══ Dataset entries ══
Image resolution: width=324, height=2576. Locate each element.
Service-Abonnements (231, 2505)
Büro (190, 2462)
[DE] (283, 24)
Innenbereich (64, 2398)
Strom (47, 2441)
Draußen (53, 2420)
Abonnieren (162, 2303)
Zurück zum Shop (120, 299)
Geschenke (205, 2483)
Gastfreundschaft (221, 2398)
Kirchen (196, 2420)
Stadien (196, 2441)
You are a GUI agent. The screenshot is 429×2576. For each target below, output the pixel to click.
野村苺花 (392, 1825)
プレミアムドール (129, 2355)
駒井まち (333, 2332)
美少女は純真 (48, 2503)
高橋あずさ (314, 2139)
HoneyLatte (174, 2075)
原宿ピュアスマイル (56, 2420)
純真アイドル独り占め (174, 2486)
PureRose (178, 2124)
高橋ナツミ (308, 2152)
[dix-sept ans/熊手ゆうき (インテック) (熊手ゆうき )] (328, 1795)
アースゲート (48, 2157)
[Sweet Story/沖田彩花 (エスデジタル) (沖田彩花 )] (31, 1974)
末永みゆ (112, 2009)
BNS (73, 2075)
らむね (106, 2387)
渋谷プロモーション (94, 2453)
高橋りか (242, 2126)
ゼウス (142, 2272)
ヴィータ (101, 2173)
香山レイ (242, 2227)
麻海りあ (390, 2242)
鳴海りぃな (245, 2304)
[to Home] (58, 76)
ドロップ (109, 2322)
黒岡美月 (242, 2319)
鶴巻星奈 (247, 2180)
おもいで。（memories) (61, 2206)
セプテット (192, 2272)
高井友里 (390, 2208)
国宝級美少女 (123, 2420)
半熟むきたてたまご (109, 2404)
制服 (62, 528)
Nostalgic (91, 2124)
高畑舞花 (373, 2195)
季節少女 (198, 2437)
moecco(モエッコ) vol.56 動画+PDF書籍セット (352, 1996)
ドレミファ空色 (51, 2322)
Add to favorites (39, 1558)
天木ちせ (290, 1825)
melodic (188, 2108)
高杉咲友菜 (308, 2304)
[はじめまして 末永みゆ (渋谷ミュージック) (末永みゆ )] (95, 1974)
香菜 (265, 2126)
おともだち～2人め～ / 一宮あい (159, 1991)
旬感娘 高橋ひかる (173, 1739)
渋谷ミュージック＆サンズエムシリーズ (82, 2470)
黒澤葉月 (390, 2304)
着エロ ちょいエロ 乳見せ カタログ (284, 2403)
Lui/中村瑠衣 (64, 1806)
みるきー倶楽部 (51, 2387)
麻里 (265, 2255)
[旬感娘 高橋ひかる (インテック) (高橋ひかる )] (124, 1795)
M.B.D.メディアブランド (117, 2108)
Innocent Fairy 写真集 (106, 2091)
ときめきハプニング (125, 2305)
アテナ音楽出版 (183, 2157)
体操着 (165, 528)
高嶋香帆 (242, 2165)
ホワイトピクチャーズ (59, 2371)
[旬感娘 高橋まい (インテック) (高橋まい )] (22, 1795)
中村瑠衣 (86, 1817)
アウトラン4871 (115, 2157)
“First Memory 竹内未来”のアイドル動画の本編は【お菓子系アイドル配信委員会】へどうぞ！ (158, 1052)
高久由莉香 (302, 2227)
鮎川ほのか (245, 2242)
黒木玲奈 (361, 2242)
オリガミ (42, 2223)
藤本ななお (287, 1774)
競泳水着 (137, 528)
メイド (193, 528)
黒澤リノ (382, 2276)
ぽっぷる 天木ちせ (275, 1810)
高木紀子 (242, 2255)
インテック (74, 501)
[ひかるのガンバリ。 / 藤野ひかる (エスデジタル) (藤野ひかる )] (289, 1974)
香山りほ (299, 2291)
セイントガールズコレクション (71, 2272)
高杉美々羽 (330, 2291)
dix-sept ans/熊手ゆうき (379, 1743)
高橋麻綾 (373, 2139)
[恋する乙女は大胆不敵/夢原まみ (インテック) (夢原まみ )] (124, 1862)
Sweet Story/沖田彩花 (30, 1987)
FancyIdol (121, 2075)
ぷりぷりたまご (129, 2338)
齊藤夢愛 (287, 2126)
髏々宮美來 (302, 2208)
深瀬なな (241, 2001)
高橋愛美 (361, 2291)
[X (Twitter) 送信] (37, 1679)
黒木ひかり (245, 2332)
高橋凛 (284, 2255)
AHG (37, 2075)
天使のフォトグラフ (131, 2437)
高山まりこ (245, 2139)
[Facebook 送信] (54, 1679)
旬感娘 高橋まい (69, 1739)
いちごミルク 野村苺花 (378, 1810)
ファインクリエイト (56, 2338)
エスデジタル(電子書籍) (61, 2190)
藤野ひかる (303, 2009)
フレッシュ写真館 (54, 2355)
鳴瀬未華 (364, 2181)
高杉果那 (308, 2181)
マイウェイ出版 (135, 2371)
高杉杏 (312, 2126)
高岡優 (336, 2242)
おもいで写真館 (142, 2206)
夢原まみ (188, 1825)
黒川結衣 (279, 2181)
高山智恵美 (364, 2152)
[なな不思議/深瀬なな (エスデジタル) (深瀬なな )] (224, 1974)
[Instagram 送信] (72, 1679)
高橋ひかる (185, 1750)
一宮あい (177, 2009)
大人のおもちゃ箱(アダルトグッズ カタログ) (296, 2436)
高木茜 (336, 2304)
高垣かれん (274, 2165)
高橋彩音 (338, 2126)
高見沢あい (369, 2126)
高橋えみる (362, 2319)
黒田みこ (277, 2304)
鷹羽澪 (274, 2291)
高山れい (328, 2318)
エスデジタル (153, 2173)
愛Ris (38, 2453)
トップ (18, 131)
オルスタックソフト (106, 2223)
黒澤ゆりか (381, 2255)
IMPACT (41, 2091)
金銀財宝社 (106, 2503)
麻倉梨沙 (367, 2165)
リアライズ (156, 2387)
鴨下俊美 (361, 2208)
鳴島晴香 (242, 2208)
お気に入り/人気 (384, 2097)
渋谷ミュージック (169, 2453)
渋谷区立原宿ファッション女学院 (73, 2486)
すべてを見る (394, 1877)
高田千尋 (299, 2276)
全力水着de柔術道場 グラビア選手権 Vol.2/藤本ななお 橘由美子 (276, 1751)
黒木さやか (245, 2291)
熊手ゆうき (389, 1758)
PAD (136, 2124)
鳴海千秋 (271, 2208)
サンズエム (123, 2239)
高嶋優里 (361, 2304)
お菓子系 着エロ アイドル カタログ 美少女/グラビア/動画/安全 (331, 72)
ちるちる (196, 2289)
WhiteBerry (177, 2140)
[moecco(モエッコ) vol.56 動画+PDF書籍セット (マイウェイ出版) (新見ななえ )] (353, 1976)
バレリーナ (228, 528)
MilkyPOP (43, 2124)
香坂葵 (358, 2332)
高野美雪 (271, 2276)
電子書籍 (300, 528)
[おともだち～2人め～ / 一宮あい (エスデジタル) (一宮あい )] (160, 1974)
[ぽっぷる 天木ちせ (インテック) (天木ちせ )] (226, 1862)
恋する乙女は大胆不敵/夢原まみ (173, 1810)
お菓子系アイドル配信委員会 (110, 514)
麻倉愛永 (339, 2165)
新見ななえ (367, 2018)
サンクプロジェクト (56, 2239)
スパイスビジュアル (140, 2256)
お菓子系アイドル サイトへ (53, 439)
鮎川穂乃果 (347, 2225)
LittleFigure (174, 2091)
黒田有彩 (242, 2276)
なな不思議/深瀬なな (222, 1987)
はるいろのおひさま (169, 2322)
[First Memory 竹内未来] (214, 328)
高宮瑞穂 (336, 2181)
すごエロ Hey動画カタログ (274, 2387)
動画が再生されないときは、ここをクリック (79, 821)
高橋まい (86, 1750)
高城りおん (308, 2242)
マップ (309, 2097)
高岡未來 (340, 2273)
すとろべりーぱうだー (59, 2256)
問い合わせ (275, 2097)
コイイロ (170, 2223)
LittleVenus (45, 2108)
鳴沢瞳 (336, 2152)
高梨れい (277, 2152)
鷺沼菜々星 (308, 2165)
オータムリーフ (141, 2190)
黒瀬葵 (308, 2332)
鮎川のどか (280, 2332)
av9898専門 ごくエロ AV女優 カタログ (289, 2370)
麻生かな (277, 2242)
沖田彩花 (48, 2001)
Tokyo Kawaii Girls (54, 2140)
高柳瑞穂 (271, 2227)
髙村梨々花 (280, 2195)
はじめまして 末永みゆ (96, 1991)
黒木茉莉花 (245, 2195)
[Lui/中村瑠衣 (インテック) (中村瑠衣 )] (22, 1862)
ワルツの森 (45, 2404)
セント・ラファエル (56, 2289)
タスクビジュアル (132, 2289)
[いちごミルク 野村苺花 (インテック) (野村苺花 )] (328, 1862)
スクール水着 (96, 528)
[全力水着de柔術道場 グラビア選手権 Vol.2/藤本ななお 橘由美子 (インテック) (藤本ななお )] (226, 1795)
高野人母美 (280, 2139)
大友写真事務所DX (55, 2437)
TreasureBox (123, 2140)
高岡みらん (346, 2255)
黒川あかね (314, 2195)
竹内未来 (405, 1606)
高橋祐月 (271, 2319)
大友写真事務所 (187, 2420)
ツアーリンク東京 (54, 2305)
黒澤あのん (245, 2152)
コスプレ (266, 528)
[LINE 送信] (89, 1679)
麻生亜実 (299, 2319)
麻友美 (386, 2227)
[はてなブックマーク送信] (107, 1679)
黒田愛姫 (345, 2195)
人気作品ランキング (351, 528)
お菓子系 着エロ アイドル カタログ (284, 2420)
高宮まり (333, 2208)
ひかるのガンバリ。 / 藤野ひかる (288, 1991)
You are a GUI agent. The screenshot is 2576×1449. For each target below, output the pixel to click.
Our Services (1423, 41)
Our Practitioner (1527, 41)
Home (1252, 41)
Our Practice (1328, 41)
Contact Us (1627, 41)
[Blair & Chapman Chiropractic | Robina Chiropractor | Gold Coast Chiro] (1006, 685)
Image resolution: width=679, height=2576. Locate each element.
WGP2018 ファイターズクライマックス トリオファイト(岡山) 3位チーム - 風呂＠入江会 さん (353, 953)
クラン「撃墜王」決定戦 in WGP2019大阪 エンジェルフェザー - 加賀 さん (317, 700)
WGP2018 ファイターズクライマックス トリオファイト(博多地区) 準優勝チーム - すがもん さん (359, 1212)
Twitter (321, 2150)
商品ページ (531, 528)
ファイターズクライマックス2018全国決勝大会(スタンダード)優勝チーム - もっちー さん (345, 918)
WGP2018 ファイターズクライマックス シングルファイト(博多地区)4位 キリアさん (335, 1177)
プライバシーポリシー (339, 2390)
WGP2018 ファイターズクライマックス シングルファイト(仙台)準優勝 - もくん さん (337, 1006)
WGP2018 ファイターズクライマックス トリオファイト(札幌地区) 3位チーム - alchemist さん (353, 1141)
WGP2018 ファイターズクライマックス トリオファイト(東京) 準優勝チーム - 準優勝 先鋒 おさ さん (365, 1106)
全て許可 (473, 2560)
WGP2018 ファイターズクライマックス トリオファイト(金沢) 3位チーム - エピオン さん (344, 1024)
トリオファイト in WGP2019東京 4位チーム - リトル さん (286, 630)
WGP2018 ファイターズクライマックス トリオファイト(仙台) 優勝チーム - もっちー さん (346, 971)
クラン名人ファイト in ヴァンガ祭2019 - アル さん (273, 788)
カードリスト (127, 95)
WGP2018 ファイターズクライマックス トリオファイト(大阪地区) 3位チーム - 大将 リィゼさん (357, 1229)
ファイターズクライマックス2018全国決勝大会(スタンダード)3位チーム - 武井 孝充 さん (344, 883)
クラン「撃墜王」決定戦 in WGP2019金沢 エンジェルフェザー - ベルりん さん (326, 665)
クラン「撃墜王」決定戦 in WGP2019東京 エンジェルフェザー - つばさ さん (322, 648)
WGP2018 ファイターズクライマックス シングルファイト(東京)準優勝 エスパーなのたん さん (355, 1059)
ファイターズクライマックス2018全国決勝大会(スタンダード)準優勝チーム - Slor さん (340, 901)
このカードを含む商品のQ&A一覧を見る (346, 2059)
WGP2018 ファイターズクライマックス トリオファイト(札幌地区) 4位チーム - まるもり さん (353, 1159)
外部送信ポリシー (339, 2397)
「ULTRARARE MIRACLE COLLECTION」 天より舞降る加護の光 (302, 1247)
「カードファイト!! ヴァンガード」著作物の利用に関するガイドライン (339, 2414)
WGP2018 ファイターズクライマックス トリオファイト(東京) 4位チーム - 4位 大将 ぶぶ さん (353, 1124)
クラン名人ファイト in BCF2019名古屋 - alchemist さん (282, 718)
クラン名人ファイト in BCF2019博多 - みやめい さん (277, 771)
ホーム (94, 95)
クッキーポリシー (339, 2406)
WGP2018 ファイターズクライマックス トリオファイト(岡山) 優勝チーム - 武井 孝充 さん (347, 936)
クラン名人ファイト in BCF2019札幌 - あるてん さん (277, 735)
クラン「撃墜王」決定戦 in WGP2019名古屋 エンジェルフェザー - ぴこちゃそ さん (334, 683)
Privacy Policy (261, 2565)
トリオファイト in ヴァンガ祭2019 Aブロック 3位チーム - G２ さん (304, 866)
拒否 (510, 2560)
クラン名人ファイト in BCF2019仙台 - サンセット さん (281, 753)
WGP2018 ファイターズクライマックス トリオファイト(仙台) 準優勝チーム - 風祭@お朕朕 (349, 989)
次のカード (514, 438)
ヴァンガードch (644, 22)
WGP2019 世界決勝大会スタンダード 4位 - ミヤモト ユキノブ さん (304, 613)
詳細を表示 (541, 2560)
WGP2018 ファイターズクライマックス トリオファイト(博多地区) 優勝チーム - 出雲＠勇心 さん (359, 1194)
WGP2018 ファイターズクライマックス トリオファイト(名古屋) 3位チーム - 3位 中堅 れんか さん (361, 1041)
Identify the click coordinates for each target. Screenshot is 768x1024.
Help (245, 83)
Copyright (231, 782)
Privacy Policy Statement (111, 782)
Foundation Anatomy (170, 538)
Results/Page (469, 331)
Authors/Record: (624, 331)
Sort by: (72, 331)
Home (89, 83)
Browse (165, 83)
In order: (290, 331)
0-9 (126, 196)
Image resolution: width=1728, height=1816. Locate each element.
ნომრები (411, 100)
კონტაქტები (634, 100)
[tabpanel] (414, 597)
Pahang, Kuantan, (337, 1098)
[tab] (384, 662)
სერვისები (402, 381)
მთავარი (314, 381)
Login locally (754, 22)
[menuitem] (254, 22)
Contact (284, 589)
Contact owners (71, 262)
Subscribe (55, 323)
═══
=== Action item ===
As listed above, the lines from the line with "ドレミファ空色 (51, 2322)" to the line with "旬感娘 高橋まい (69, 1739)" are to be echoed exactly, with both ends included and nothing added.

=== Exercise answer ===
ドレミファ空色 (51, 2322)
Add to favorites (39, 1558)
天木ちせ (290, 1825)
melodic (188, 2108)
高杉咲友菜 (308, 2304)
[はじめまして 末永みゆ (渋谷ミュージック) (末永みゆ )] (95, 1974)
香菜 (265, 2126)
おともだち～2人め～ / 一宮あい (159, 1991)
旬感娘 高橋ひかる (173, 1739)
渋谷ミュージック＆サンズエムシリーズ (82, 2470)
黒澤葉月 (390, 2304)
着エロ ちょいエロ 乳見せ カタログ (284, 2403)
Lui/中村瑠衣 (64, 1806)
みるきー倶楽部 (51, 2387)
麻里 (265, 2255)
[旬感娘 高橋ひかる (インテック) (高橋ひかる )] (124, 1795)
M.B.D.メディアブランド (117, 2108)
Innocent Fairy 写真集 (106, 2091)
ときめきハプニング (125, 2305)
アテナ音楽出版 (183, 2157)
体操着 (165, 528)
高嶋香帆 (242, 2165)
ホワイトピクチャーズ (59, 2371)
[旬感娘 高橋まい (インテック) (高橋まい )] (22, 1795)
中村瑠衣 (86, 1817)
アウトラン4871 (115, 2157)
“First Memory 竹内未来”のアイドル動画の本編は【お菓子系アイドル配信委員会】へどうぞ！ (158, 1052)
高久由莉香 (302, 2227)
鮎川ほのか (245, 2242)
黒木玲奈 (361, 2242)
オリガミ (42, 2223)
藤本ななお (287, 1774)
競泳水着 (137, 528)
メイド (193, 528)
黒澤リノ (382, 2276)
ぽっぷる 天木ちせ (275, 1810)
高木紀子 (242, 2255)
インテック (74, 501)
[ひかるのガンバリ。 / 藤野ひかる (エスデジタル) (藤野ひかる )] (289, 1974)
香山りほ (299, 2291)
セイントガールズコレクション (71, 2272)
高杉美々羽 (330, 2291)
dix-sept ans/熊手ゆうき (379, 1743)
高橋麻綾 (373, 2139)
[恋する乙女は大胆不敵/夢原まみ (インテック) (夢原まみ )] (124, 1862)
Sweet Story/沖田彩花 (30, 1987)
FancyIdol (121, 2075)
ぷりぷりたまご (129, 2338)
齊藤夢愛 (287, 2126)
髏々宮美來 (302, 2208)
深瀬なな (241, 2001)
高橋愛美 (361, 2291)
[X (Twitter) 送信] (37, 1679)
黒木ひかり (245, 2332)
高橋凛 (284, 2255)
AHG (37, 2075)
天使のフォトグラフ (131, 2437)
高山まりこ (245, 2139)
[Facebook 送信] (54, 1679)
旬感娘 高橋まい (69, 1739)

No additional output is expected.